Following general procedure 1, reaction of indazole 1 (500 mg, 4.23 mmol) in THF (10 mL), Kt-BuO (665 mg, 5.93 mmol) and BrCH₂CO₂Et (0.56 mL, 5.08 mmol) for 2 h. gave compounds 2b (474 mg, 55%) and 3b (110 mg, 13%) as pale yellow oils. Compound 2b: IR (film): 3064 (C-H)Ar, 2983, 2940 (C-H), 1748 (C=O), 1619, 1504, 1470, 1435 (C=C, C=N), 1210 (C-O) cm^-1; ¹H-NMR (CDCl₃): δ 1.21 (t, J = 7.2, 3 H, OCH₂CH₃), 4.18 (q, J = 7.2, 2 H, OCH₂CH₃), 5.13 (s, 2 H, NCH₂CO₂Et), 7.15 (m, 1 H, 5-H), 7.33 (m, 2 H, 6-H and 7-H), 7.72 (dd, J = 8.1 and 0.6, 1 H, 4-H), 8.04 (d, J = 0.9, 1 H, 3-H); MS (EI): m/z (%) = 204 (27) [M]⁺, 131 (100) [M-CO₂Et]⁺, 118 (2) [IndzH]⁺; HRMS (EI): calcd. for [M]⁺ (C₁₁H₁₂N₂O₂): 204.0899, found 204.0893. Compound 3b: IR (film): 3121, 3065 (C-H)Ar, 2984, 2941 (C-H), 1746 (C=O), 1630, 1520, 1475, 1429 (C=C, C=N), 1212 (C-O) cm^-1; ¹H-NMR (CDCl₃): 1.28 (t, J = 7.2, 3 H, OCH₂CH₃), 4.25 (q, J = 7.2, 2 H, OCH₂CH₃), 5.19 (s, 2 H, NCH₂CO₂Et), 7.09 (t, J = 7.2, 1 H, 5-H), 7.29 (m, 1 H, 6-H), 7.66 (d, J = 8.4, 1 H, 4-H), 7.68 (dd, J = 8.7 and 0.6, 1 H, 7-H), 8.00 (s, 1 H, 3-H); MS (EI): m/z (%) = 204 (64) [M]⁺, 131 (100) [M-CO₂Et]⁺, 118 (11) [IndzH]⁺; HRMS (EI) calcd. for [M]⁺ (C₁₁H₁₂N₂O₂): 204.0899, found 204.0903. Following general procedure 2, indazole 1 (3.00 g, 25.4 mmol) in DMF (10 mL), K₂CO₃ (10.53 g, 76.18 mmol) and BrCH₂CO₂Et (4.2 mL, 38.1 mmol) gave compound 2b (3.49 g, 67%) and compound 3b (1.16 g, 22%) after reacting for 24 h.

3-Indazol-1-yl-propionic acid ethyl ester (2c) and 3-indazol-2-yl-propionic acid ethyl ester (3c)

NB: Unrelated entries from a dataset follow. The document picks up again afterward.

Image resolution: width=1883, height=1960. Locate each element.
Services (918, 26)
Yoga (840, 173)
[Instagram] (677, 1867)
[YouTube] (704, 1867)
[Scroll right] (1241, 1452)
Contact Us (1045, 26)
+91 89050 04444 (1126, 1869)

Following general procedure 2, reaction of indazole 1 (3.00 g, 25.4 mmol) in DMF (10 mL), K₂CO₃ (10.53 g, 76.18 mmol) and Br(CH₂)₂CO₂Et (4.9 mL, 38.1 mmol) for 4 h. gave compounds 2c (2.72g, 49%) and 3c (2.53 g, 46%) as pale yellow oils. Compound 2c: IR (film): 3062 (C-H)Ar, 2982, 2938 (C-H), 1734 (C=O), 1616, 1500, 1466, 1447 (C=C, C=N), 1192 (C-O) cm^-1; ¹H-NMR (CDCl₃): δ 1.16 (t, J = 7.2, 3 H, OCH₂CH₃), 2.96 (t, J = 6.9, 2 H, CH₂CH₂CO₂Et), 4.08 (q, J = 7.2, 2 H, OCH₂CH₃), 4.67 (t, J = 6.9, 2 H, NCH₂), 7.13 (t, J = 7.5, 1 H, 5-H), 7.38 (dt, J = 7.5 and 1.2, 1 H, 6-H), 7.48 (dd, J = 8.7 and 0.6, 1 H, 7-H), 7.70 (d, J = 8.1, 1 H, 4-H), 8.00 (s, 1 H, 3-H); MS (EI): m/z (%) = 218 (90) [M]⁺, 173 (58) [M-OEt]⁺, 145 (31) [M-CO₂Et]⁺, 131 (100) [M-CH₂CO₂Et]⁺, 118 (45) [IndzH]⁺; HRMS (EI) calcd. for [M]⁺ (C₁₂H₁₄N₂O₂): 218.1055, found 218.1054. Compound 3c: IR (film): 3121, 3062 (C-H)Ar, 2982, 2938 (C-H), 1733 (C=O), 1628, 1517, 1471, 1446 (C=C, C=N), 1201 (C-O) cm^-1; ¹H- NMR (CDCl₃): 1.21 (t, J = 7.2, 3 H, OCH₂CH₃), 3.03 (t, J = 6.6, 2 H, CH₂CH₂CO₂Et), 4.11 (q, J = 7.2, 2 H, OCH₂CH₃), 4.69 (t, J = 6.6, 2 H, NCH₂), 7.06 (t, J = 7.5, 1 H, 5-H), 7.27 (t, J = 8.7, 1 H, 6-H), 7.63 (d, J = 8.4, 1 H, 4-H), 7.68 (d, J = 8.7, 1 H, 7-H), 7.99 (s, 1 H, 3-H); MS (EI): m/z (%) = 218 (75) [M]⁺, 173 (24) [M-OEt]⁺, 145 (45) [M-CO₂Et]⁺, 131 (42) [M-CH₂CO₂Et]⁺, 118 (100) [IndzH]⁺; HRMS (EI) calcd. for [M]⁺ (C₁₂H₁₄N₂O₂): 218.1055, found 218.1047. The reaction was also performed using general procedure 1. Analysis of the ¹H-NMR spectrum of the crude product indicated the presence of 2c, 3c and 1 in the ratio 15:15:70.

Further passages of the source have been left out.